LAUSR

Glioma patients often relapse because of resistance to radiation therapy. The transfer of the metabolic enzyme NAMPT via microvesicles and the accompanying elevated levels of NAD are found to be a mechanism by which glioma cells become resistant to radiation. Tumor-initiating cells contained within the aggressive brain tumor glioma (glioma stem cells, GSCs) promote radioresistance and disease recurrence. However, mechanisms of resistance are not well understood. Herein, we show that the proteome-level regulation occurring upon radiation treatment of several patient-derived GSC lines predicts their resistance status, whereas glioma transcriptional subtypes do not.
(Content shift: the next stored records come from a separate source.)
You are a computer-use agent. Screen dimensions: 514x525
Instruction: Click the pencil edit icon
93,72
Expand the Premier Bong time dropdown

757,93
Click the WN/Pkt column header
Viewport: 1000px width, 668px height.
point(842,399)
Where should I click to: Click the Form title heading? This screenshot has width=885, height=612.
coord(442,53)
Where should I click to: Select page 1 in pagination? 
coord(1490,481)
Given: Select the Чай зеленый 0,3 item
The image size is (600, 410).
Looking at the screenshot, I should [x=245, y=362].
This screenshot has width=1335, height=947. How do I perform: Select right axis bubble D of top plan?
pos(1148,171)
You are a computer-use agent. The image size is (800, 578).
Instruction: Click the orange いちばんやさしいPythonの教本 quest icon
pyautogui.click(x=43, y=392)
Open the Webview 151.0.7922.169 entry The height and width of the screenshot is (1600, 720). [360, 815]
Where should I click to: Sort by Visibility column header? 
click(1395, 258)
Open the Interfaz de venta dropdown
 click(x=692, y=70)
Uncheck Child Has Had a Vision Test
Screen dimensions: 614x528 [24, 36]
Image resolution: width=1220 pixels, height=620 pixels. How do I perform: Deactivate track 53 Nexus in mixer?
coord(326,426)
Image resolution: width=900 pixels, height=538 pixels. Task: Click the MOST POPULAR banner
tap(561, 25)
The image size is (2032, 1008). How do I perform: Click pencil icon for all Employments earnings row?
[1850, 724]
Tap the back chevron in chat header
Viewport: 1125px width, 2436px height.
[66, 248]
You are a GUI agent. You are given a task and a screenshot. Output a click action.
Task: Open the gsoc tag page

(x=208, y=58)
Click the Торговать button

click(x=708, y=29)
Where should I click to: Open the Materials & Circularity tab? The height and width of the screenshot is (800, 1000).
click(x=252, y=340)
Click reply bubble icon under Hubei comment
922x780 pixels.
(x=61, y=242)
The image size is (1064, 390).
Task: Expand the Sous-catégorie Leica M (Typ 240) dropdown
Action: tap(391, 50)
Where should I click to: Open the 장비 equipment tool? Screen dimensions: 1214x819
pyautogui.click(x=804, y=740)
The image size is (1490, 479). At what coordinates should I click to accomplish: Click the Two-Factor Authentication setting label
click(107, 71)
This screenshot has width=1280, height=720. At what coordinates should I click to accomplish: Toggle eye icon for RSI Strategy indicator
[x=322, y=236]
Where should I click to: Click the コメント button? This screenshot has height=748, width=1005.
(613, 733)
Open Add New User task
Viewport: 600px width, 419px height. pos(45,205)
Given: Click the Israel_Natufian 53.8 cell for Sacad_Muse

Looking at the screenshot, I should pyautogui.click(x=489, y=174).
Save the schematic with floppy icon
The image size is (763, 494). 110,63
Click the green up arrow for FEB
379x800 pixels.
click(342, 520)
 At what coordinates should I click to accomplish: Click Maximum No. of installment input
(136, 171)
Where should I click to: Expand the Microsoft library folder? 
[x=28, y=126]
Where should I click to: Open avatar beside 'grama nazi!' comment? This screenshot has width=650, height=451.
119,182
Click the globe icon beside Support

We identify a mechanism of radioresistance mediated by the transfer of the metabolic enzyme NAMPT to radiosensitive cells through microvesicles (NAMPT-high MVs) shed by resistant GSCs. NAMPT-high MVs rescue the proliferation of radiosensitive GSCs and fibroblasts upon irradiation, and upon treatment with a radiomimetic drug or low serum, and increase intracellular NAD(H) levels. Finally, we show that the presence of NAMPT within the MVs and its enzymatic activity in recipient cells are necessary to mediate these effects. Collectively, we demonstrate that the proteome of GSCs provides unique information as it predicts the ability of glioma to resist radiation treatment. Furthermore, we establish NAMPT transfer via MVs as a mechanism for rescuing the proliferation of radiosensitive cells upon irradiation.